Geraldo Vandré é tido como comunista atuante. Consta que seu pai, médico em João Pessoa, é um dos chefes comunistas do Estado da Paraíba. Segundo anotações datadas de 13 de agosto de 1968, GV é identificado como pertencente ao movimento determinado "AP". Encontra-se na Bulgária, onde participou do Festival Mundial da Juventude realizado em Sófia, concorrendo com a apresentação de uma canção denominada "CHE", obtendo o 1º lugar, sendo-lhe agraciado o grande prêmio medalha de ouro. O cantor em apreço deixou o Brasil no dia 22 de julho último, acompanhado do Trio Maraiá, compondo uma comitiva de 150 pessoas, incluindo intelectuais, estudantes e parlamentares. Consta que atualmente se encontra em Moscou, onde fará uma série de apresentações na TV Russa. Seu regresso está previsto para o dia 30, em São Paulo, vindo de Lisboa. (Informação 093, DOPS/DI, 14/10/1968)”.

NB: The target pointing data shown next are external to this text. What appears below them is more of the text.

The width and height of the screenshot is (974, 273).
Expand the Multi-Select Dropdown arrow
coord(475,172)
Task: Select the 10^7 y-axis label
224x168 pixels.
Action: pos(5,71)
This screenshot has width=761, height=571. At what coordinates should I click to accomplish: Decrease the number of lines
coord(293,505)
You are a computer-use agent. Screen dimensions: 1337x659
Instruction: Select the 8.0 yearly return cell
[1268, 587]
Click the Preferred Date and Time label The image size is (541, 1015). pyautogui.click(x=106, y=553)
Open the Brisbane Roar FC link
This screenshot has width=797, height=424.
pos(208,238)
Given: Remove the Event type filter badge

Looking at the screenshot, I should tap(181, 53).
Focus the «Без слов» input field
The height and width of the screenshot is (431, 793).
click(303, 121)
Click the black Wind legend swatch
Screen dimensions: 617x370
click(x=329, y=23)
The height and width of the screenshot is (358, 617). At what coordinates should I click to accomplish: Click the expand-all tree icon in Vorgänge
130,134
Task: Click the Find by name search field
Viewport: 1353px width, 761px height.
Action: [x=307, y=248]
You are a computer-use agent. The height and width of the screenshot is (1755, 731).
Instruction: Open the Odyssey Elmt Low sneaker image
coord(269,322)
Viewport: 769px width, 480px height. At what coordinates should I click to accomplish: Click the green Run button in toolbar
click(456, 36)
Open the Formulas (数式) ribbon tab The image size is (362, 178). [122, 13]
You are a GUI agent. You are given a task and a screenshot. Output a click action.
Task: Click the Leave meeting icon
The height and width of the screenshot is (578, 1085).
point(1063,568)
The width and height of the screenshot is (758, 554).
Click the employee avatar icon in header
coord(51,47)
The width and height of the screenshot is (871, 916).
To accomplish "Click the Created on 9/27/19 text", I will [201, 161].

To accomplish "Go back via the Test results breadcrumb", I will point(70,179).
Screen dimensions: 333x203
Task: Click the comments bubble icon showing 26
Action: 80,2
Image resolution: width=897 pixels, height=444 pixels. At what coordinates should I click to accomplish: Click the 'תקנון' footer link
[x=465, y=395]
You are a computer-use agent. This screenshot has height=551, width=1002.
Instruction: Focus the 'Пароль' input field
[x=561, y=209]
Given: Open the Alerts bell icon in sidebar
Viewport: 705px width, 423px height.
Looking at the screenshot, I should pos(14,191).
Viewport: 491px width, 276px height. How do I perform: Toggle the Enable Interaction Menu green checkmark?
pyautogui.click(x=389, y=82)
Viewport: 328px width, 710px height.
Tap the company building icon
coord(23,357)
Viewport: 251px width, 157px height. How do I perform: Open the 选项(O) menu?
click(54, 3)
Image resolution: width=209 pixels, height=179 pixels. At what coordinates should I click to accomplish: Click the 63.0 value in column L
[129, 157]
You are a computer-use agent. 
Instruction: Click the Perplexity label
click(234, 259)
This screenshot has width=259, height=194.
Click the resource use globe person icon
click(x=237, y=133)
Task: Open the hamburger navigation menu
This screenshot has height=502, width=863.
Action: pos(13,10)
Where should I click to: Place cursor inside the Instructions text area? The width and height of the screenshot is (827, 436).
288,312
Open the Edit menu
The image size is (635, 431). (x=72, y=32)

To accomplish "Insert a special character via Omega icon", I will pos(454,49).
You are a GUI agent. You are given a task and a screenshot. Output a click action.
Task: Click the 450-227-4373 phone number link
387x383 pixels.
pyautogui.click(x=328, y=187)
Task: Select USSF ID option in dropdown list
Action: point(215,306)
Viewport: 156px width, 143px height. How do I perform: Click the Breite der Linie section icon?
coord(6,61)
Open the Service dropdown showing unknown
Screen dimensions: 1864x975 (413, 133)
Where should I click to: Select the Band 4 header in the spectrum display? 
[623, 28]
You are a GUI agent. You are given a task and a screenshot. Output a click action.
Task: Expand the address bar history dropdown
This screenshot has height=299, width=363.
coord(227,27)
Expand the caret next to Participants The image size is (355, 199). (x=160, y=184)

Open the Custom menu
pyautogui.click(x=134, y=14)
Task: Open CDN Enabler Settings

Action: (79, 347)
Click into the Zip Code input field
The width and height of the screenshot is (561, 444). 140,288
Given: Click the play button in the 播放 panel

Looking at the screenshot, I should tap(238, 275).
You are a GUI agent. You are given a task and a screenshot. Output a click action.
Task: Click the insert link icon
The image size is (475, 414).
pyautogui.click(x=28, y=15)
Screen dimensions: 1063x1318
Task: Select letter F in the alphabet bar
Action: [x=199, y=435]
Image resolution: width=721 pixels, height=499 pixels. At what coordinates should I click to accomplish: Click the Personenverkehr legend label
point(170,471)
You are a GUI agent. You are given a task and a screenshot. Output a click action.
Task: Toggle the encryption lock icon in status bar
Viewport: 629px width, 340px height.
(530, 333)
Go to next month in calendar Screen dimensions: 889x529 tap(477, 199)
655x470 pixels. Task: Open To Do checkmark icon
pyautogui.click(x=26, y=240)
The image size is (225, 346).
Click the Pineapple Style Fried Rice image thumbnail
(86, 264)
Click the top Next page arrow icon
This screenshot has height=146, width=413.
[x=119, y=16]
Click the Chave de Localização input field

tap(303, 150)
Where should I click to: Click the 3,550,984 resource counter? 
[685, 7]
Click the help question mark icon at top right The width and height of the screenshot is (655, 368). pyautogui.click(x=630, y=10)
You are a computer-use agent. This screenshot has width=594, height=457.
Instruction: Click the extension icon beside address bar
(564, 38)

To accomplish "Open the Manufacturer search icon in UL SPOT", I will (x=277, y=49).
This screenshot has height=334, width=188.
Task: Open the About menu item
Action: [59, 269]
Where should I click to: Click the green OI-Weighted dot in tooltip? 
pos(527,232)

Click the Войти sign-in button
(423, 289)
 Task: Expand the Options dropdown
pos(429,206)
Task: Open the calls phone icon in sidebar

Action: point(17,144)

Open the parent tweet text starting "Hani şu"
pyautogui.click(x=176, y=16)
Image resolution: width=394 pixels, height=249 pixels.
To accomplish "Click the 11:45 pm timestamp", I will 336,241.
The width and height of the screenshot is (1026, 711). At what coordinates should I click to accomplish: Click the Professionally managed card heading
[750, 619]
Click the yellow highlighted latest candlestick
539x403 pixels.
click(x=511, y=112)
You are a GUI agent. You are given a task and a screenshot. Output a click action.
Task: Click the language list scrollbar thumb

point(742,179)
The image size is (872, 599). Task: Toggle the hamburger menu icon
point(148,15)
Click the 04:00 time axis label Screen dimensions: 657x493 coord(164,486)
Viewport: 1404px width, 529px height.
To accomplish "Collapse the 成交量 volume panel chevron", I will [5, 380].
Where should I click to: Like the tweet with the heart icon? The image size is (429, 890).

No começo de 1969, Geraldo Vandré foi para o Chile. Iria fazer um show em Brasília em dezembro de 1968, acompanhado por um grupo de músicos no qual estava incluído o pernambucano Geraldo Azevedo, quando foi avisado pela então mulher de Caetano, Dedé Veloso, de que os milicos estavam à sua cata para prendê-lo e quem sabe fazer o que dele? 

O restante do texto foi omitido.